Homilía de Noche Buena, Parroquia San José de Chacao

SOLEMNIDAD DE LA NATIVIDAD DEL SEÑOR,

25 DE DICIEMBRE DE 2021


¡Qué inmensa alegría queridos hermanos poder estar celebrando juntos en esta noche el nacimiento del Salvador! Con fe profunda y corazón agradecido nos hemos reunido en esta noche santa para conmemorar un año más el gran acontecimiento del misterio de la Encarnación del Hijo de Dios. Indudablemente lo hacemos, teniendo en nuestro corazones a tantos otros que por diversos motivos se encuentran lejos o se nos han adelantado al partir de este mundo, y ciertamente, no los podremos abrazar como en otro tiempo lo hacíamos. No obstante, el mismo amor que hoy se nos comunica en tan admirable misterio que contemplamos en el Niño Jesús, nacido para salvarnos, nos permite a nosotros también hoy, traspasar todas la barreras que nos separan, porque el amor une para siempre.


Precisamente en la primera lectura del Profeta Isaías (Is 9, 1-3.5-6), profeta que nos ha acompañado de modo particular a lo largo del Adviento y que, con una mirada luminosa contempla en el nacimiento de un niño, la persona del Mesías Salvador, describiéndonos su presencia entre nosotros como la de aquel cuya luz vencerá las tinieblas y traerá al mundo la alegría y una paz sin límites, se nos permite entrever, como tanto el profeta, como el pueblo al que representa, tienen la certeza de que la fidelidad de Dios siempre cumple sus promesas. ¿De dónde les proviene tal certeza? ¡Dios les ha demostrado en repetidas ocasiones que ha hecho una opción por su pueblo! ¡Dios ha hecho un pacto de amor que nada ni nadie lo podrá romper! Por eso, muy a pesar de las repetidas infidelidades por parte del pueblo que Él se escogió, su amor permanece siempre fiel, y por eso siempre cumplirá lo que prometió.


También nosotros tenemos esta certeza. Muy a pesar de que no siempre hemos tenido en el centro de nuestra vida a Dios como lo primero y Aquel de quien verdaderamente todo depende, de que nuestro trato o relación con Él ha podido ser en algún momento un poco frío o de simple rutina, tenemos hoy la certeza de que su amor por nosotros es siempre fiel. Por ello como el salmista hemos cantado un cántico nuevo lleno de alegría, y bendecimos su nombre
proclamando día tras día sus maravillas (cf. Sal 95).


En la segunda lectura, el Apóstol San Pablo, nos hace un resumen del inmenso regalo que nos trae la Navidad. Nos ha dicho: «Él se entregó por nosotros» (Tt 2,13). En esta pequeña frase podemos resumir el sentido de la Navidad, porque el amor es entrega sin límites. El niño que hoy nos reúne para festejar su nacimiento es el mismo que se entregó en una cruz para salvarnos.


En el Evangelio de Lucas (Lc 2, 1-14), hemos escuchado la narración de la puesta en escena de un niño que trae consigo la salvación. El niño que nace y por quien todo ha sido creado, nace paradójicamente en la sencillez de un pesebre; necesita ser cuidado, acostado y cubierto. Indudablemente el contraste de tal pequeñez nos interpela a todos al ofrecernos así la grandeza de su amor. Por ello, qué importante es redescubrir lo extraordinario de los pequeños gestos y detalles que cada día se nos presentan.

* Tarea a realizar: Según la homilía, ¿por qué el profeta Isaías y el pueblo al que representa tienen la certeza de que Dios cumple sus promesas? Explícalo en una a tres frases. El listado no guarda relación alguna con el texto.

* Datos proporcionados:

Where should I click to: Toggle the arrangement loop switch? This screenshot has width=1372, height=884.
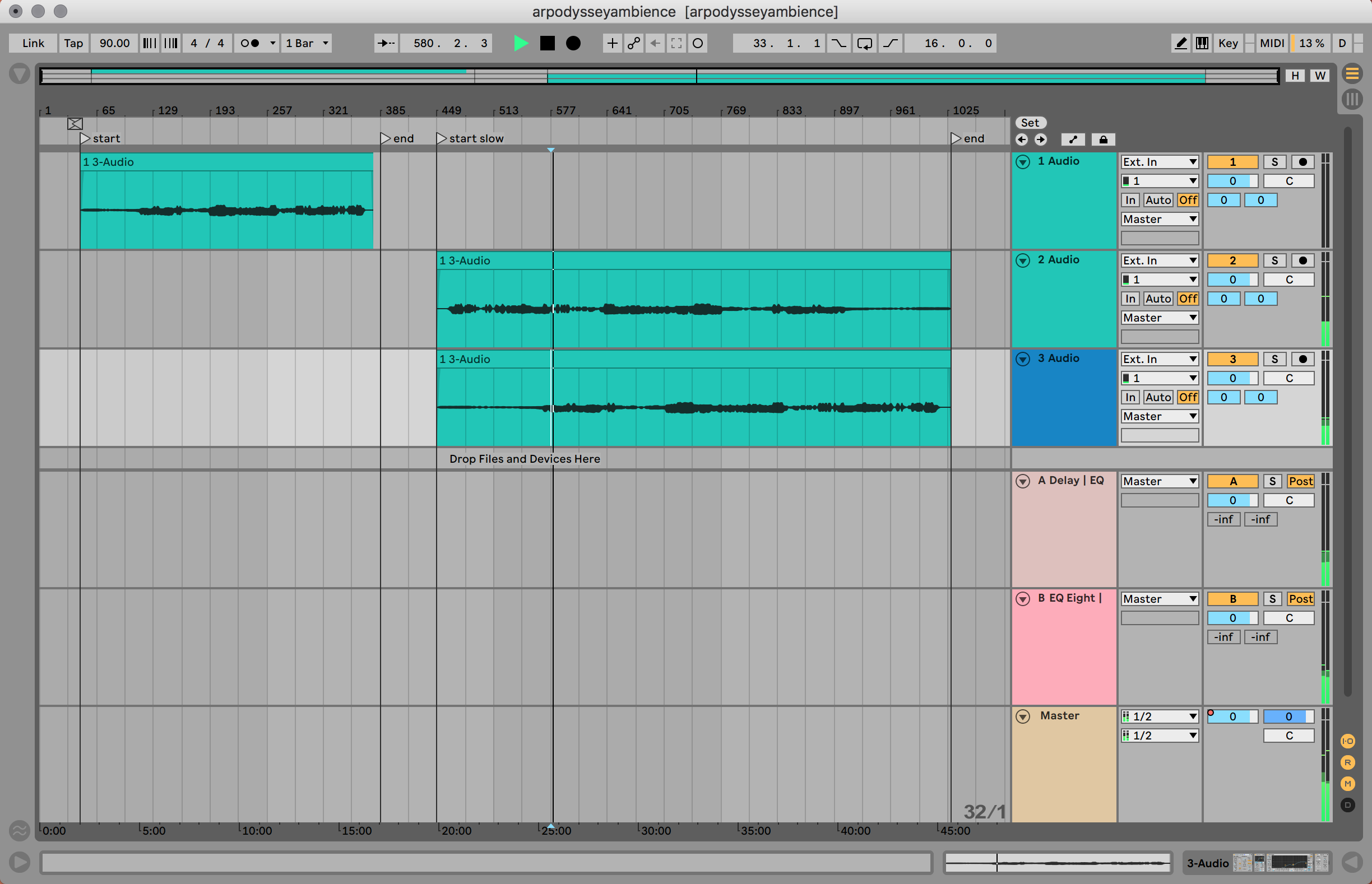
---
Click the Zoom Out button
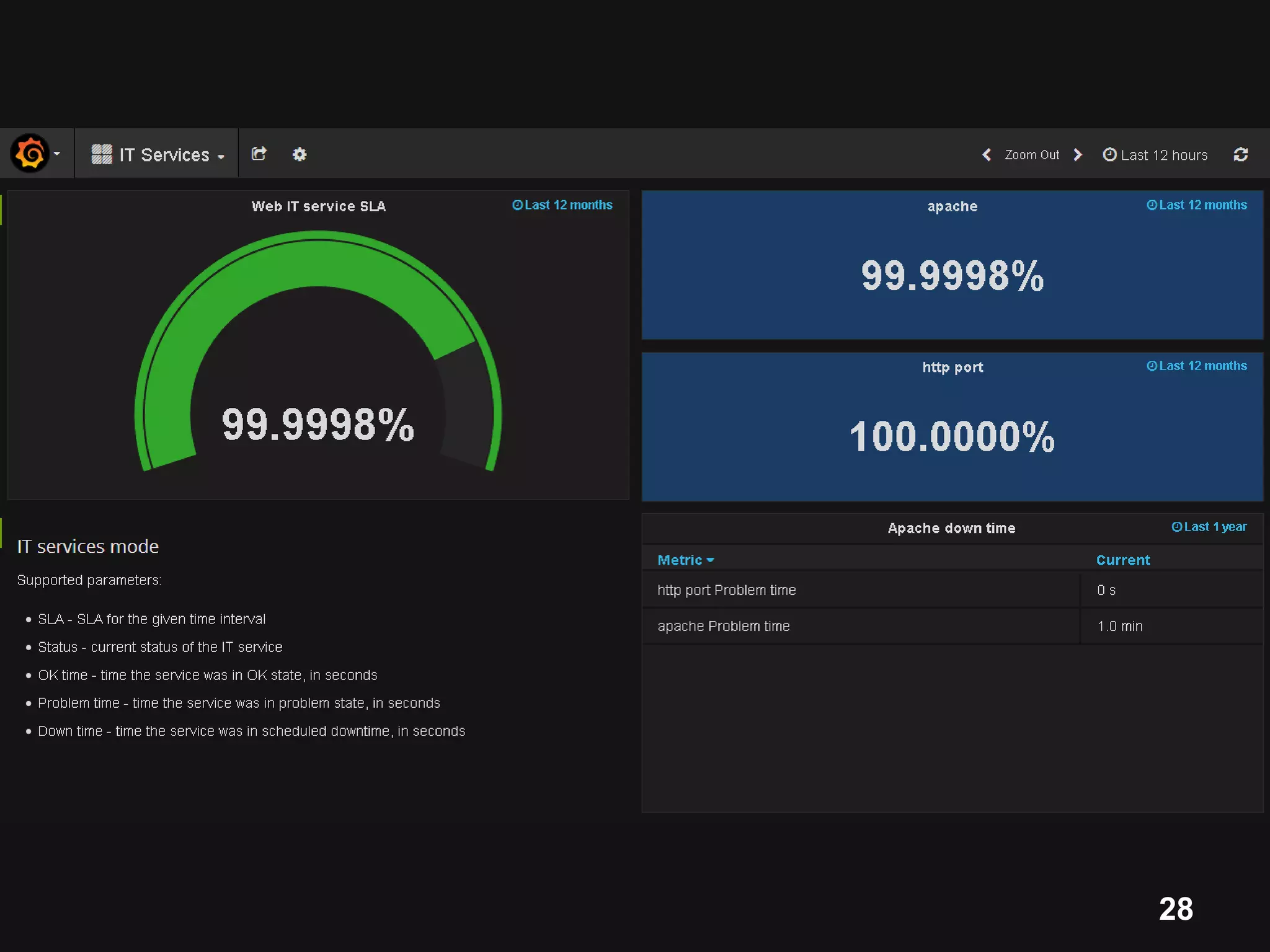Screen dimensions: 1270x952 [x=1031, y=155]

* Solución: Porque Dios les ha demostrado en repetidas ocasiones que ha hecho una opción por su pueblo y ha hecho con él un pacto de amor que nada ni nadie podrá romper. Por eso, a pesar de las repetidas infidelidades del pueblo, su amor permanece siempre fiel y siempre cumplirá lo que prometió.